--- START ---

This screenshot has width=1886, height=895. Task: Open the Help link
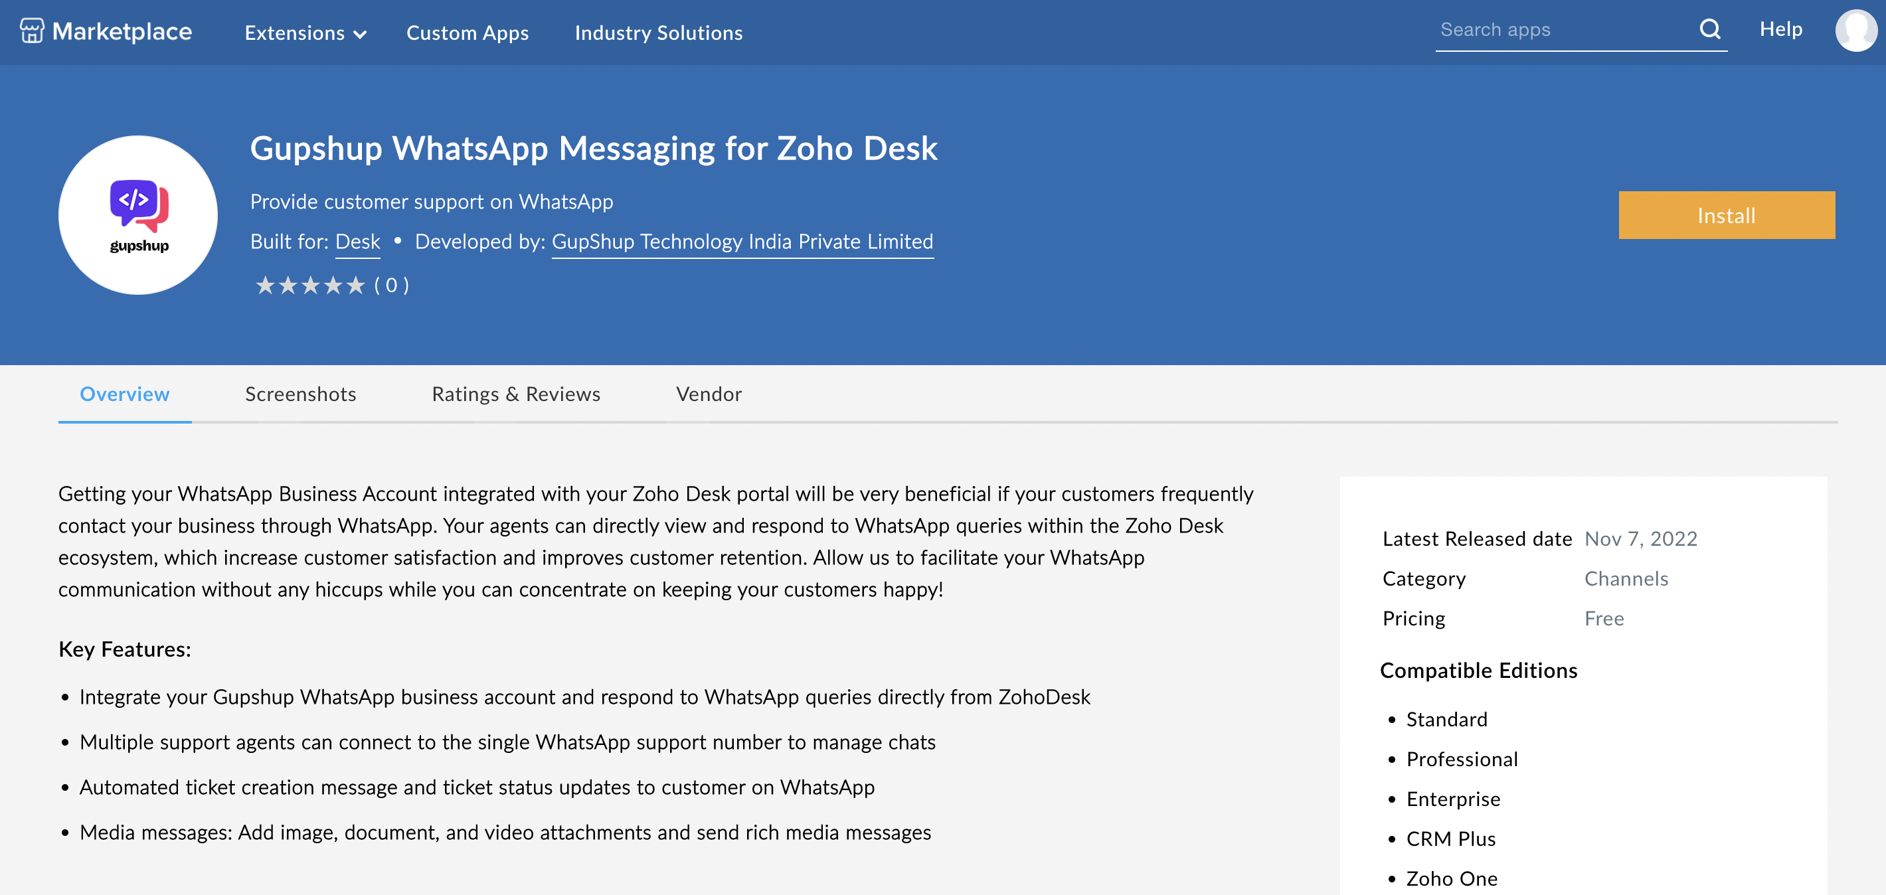tap(1781, 29)
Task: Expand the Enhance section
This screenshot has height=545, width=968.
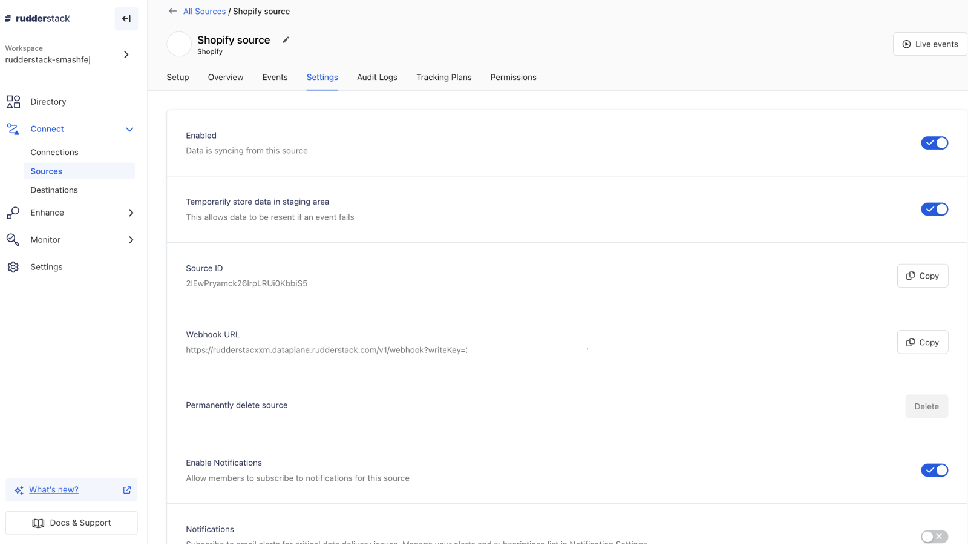Action: click(131, 213)
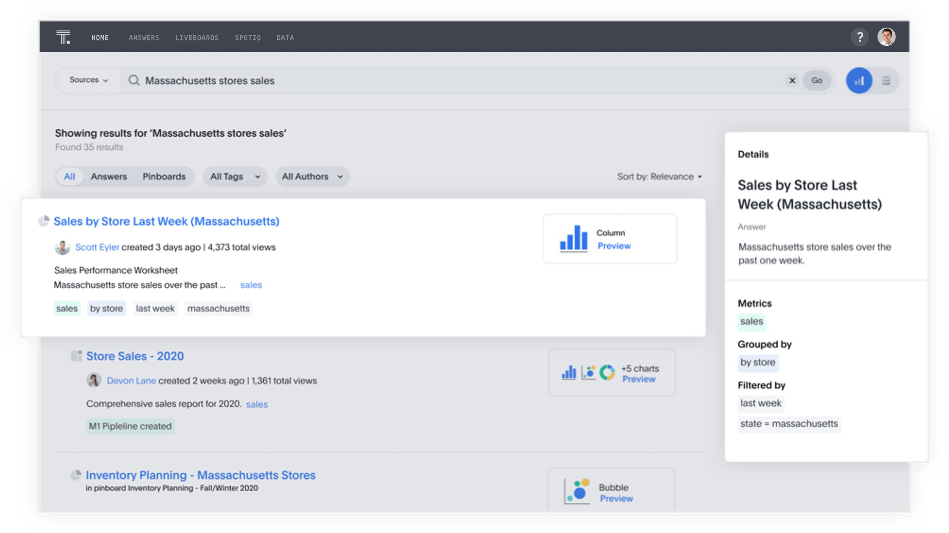The height and width of the screenshot is (533, 949).
Task: Click the Column chart preview icon
Action: point(574,239)
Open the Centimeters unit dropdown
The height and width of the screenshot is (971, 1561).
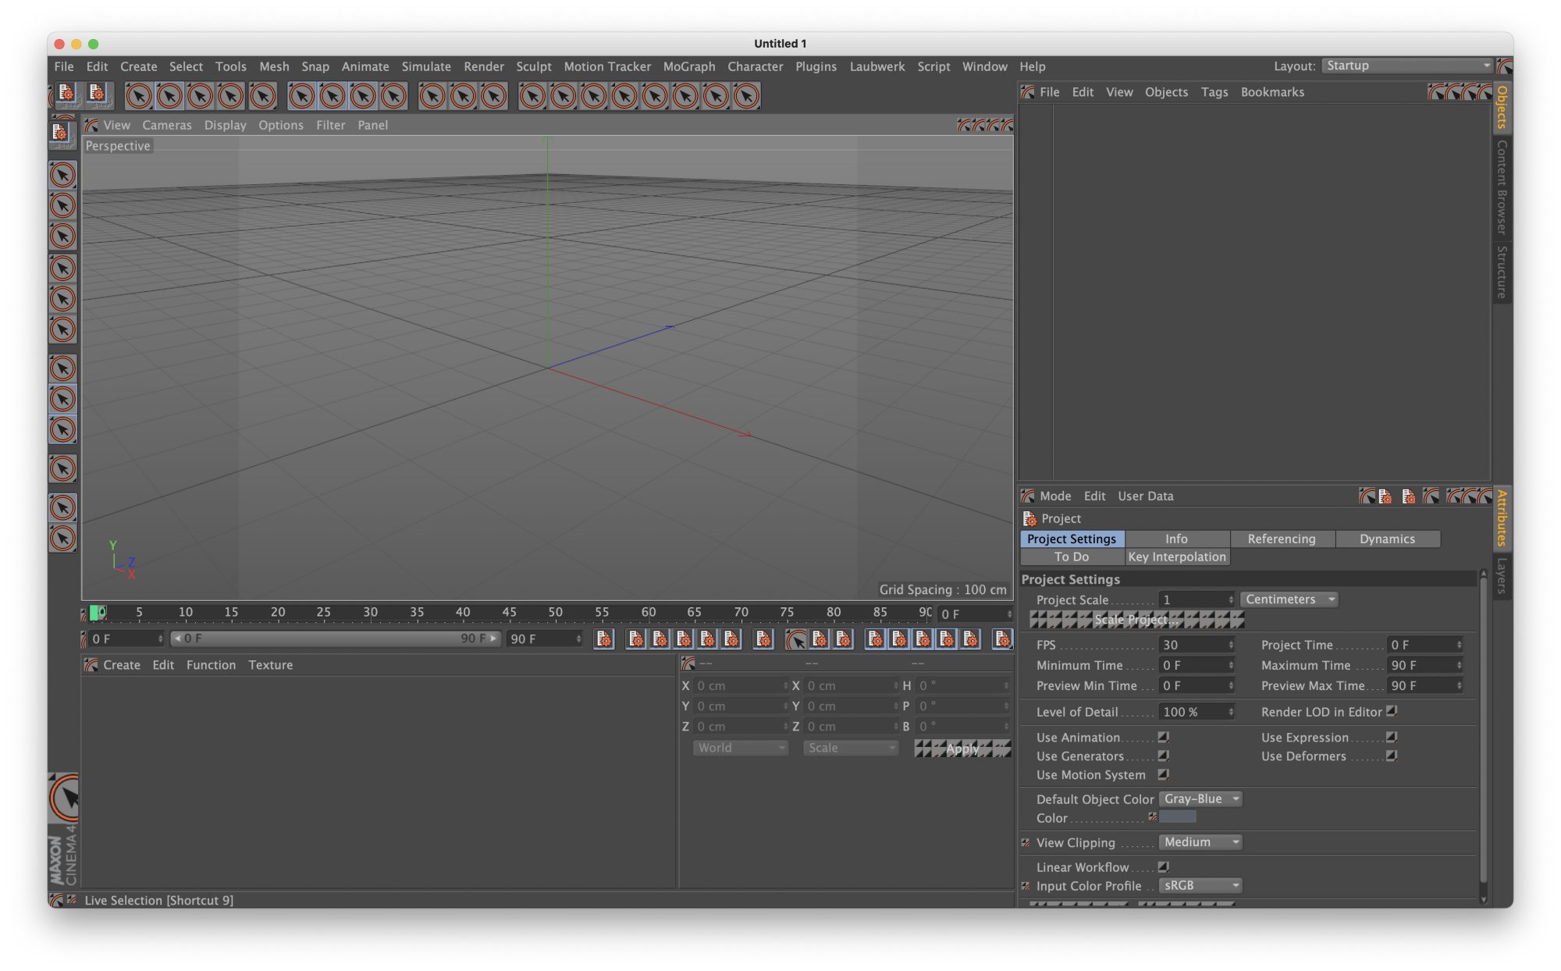click(1289, 599)
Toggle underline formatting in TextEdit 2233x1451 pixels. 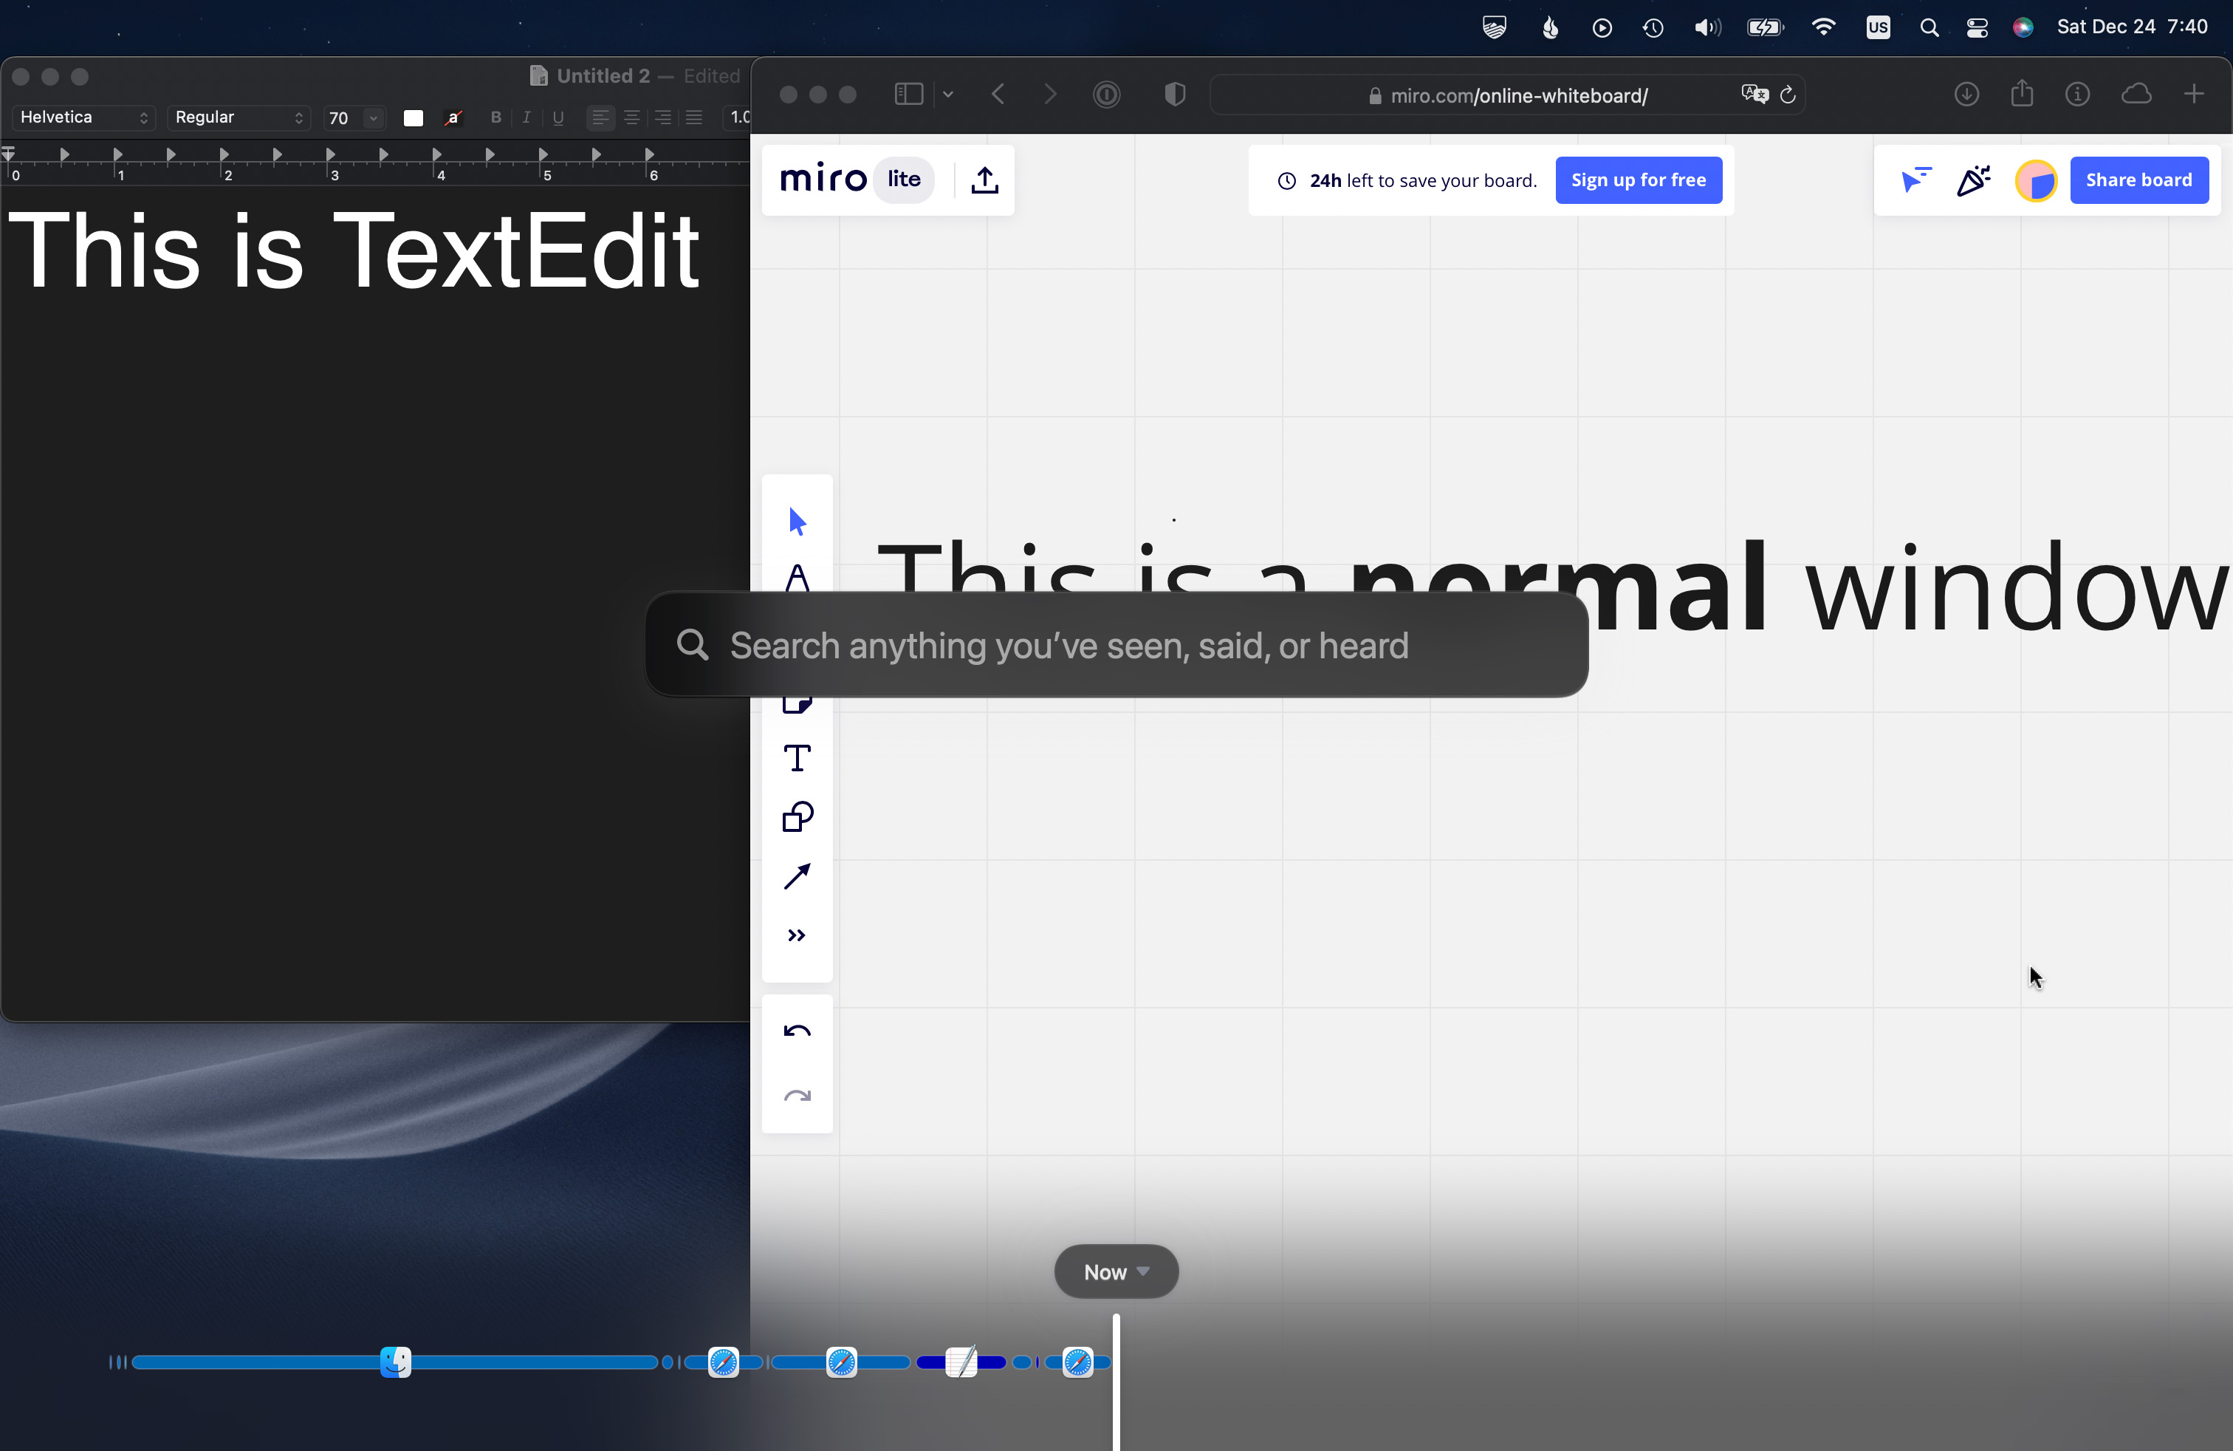(558, 118)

--- END ---

What you are asked to do: Quote the data above exactly from the line with "Task: Expand the Enhance section" to the line with "Open the Centimeters unit dropdown", both ends counted, and nothing else. Pictures don't go in.

Answer section:
Task: Expand the Enhance section
This screenshot has height=545, width=968.
Action: click(131, 213)
The height and width of the screenshot is (533, 949).
Task: Click the Column chart preview icon
Action: point(574,239)
Open the Centimeters unit dropdown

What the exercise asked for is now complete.